[Data on locating visible targets]
+ + + + + + +
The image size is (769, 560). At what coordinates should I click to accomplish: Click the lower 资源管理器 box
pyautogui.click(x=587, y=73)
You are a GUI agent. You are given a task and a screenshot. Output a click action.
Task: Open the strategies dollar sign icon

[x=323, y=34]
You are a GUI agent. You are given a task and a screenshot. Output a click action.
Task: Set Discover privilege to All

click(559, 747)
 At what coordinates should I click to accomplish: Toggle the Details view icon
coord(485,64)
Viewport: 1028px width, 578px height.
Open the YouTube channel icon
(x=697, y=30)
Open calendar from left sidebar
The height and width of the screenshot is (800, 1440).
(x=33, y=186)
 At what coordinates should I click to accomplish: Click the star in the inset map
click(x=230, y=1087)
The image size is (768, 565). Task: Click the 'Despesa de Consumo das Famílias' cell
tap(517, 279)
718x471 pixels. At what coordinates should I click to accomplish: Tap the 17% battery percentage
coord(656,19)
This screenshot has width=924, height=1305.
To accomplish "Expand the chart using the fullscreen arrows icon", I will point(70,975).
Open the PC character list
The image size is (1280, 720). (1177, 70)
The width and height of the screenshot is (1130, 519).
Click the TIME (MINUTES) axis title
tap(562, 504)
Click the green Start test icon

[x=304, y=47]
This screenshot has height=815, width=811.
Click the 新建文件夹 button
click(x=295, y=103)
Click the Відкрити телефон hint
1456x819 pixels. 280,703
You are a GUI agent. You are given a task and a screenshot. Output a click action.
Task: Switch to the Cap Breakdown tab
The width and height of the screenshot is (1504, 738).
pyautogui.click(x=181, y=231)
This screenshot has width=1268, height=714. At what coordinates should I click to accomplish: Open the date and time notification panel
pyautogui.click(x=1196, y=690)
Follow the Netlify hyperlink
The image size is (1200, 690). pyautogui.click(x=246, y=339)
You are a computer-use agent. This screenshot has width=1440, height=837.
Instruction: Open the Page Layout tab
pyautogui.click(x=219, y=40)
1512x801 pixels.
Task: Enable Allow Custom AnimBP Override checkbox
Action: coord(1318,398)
+ + + + + + +
• [What is expected]:
Reproduce every row above word for word, in the same order.

• [Final result]:
The image size is (769, 560). At what coordinates should I click to accomplish: Click the lower 资源管理器 box
pyautogui.click(x=587, y=73)
You are a GUI agent. You are given a task and a screenshot. Output a click action.
Task: Open the strategies dollar sign icon

[x=323, y=34]
You are a GUI agent. You are given a task and a screenshot. Output a click action.
Task: Set Discover privilege to All

click(559, 747)
 At what coordinates should I click to accomplish: Toggle the Details view icon
coord(485,64)
Viewport: 1028px width, 578px height.
Open the YouTube channel icon
(x=697, y=30)
Open calendar from left sidebar
The height and width of the screenshot is (800, 1440).
(x=33, y=186)
 At what coordinates should I click to accomplish: Click the star in the inset map
click(x=230, y=1087)
The image size is (768, 565). Task: Click the 'Despesa de Consumo das Famílias' cell
tap(517, 279)
718x471 pixels. At what coordinates should I click to accomplish: Tap the 17% battery percentage
coord(656,19)
This screenshot has width=924, height=1305.
To accomplish "Expand the chart using the fullscreen arrows icon", I will point(70,975).
Open the PC character list
The image size is (1280, 720). (1177, 70)
The width and height of the screenshot is (1130, 519).
Click the TIME (MINUTES) axis title
tap(562, 504)
Click the green Start test icon

[x=304, y=47]
This screenshot has height=815, width=811.
Click the 新建文件夹 button
click(x=295, y=103)
Click the Відкрити телефон hint
1456x819 pixels. 280,703
You are a GUI agent. You are given a task and a screenshot. Output a click action.
Task: Switch to the Cap Breakdown tab
The width and height of the screenshot is (1504, 738).
pyautogui.click(x=181, y=231)
This screenshot has width=1268, height=714. At what coordinates should I click to accomplish: Open the date and time notification panel
pyautogui.click(x=1196, y=690)
Follow the Netlify hyperlink
The image size is (1200, 690). pyautogui.click(x=246, y=339)
You are a computer-use agent. This screenshot has width=1440, height=837.
Instruction: Open the Page Layout tab
pyautogui.click(x=219, y=40)
1512x801 pixels.
Task: Enable Allow Custom AnimBP Override checkbox
Action: coord(1318,398)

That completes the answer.